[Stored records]
────────────────────

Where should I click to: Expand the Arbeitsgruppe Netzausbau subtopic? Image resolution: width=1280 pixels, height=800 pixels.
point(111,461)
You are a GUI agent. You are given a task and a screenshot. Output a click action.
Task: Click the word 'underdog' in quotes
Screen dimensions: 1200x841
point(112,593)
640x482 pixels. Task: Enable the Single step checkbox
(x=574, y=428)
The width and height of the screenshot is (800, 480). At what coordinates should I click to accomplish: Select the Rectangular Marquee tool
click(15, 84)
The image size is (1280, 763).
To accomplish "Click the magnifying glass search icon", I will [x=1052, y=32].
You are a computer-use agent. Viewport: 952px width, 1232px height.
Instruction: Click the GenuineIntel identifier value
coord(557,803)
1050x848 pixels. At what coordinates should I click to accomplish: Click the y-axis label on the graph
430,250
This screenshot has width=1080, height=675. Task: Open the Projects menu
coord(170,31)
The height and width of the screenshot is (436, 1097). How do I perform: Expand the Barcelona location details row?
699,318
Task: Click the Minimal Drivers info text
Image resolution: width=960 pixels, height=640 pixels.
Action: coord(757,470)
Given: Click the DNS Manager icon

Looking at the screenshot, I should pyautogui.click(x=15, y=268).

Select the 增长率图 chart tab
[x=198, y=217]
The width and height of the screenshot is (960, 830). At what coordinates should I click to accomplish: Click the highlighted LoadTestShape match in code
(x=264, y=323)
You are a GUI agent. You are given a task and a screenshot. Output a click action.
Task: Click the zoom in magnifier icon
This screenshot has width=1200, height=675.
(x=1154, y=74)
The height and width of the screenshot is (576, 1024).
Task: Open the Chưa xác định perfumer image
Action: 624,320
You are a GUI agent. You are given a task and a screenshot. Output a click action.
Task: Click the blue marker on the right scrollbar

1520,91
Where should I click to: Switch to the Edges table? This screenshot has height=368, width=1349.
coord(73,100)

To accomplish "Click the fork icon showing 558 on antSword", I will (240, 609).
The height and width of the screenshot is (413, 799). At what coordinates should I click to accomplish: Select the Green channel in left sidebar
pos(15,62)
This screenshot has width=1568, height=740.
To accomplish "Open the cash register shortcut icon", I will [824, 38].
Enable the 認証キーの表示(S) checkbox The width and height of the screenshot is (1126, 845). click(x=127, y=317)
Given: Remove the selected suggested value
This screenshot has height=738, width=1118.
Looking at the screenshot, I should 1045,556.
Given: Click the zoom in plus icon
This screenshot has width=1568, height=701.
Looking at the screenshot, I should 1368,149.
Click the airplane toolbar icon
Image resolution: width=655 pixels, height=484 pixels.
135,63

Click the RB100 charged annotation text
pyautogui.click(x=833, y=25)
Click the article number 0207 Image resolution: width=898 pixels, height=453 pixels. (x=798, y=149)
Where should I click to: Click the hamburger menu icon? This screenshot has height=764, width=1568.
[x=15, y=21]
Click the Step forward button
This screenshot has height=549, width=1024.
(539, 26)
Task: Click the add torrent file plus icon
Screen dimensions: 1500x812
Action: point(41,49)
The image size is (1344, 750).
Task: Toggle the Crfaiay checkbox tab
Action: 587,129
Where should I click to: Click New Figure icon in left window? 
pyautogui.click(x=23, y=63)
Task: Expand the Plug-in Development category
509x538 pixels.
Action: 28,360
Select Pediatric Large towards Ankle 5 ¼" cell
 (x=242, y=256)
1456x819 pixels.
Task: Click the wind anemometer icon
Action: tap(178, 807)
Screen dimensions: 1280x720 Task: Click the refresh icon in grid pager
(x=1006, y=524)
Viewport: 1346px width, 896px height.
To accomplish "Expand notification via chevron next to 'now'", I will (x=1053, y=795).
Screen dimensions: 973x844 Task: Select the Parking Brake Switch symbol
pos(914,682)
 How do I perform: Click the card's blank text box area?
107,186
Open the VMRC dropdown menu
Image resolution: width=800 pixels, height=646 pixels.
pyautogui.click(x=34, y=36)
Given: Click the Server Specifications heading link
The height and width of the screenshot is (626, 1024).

────────────────────

Check each line in the records above for the word "zoom". Return those that have it.

Task: Click the zoom in magnifier icon
Given: Click the zoom in plus icon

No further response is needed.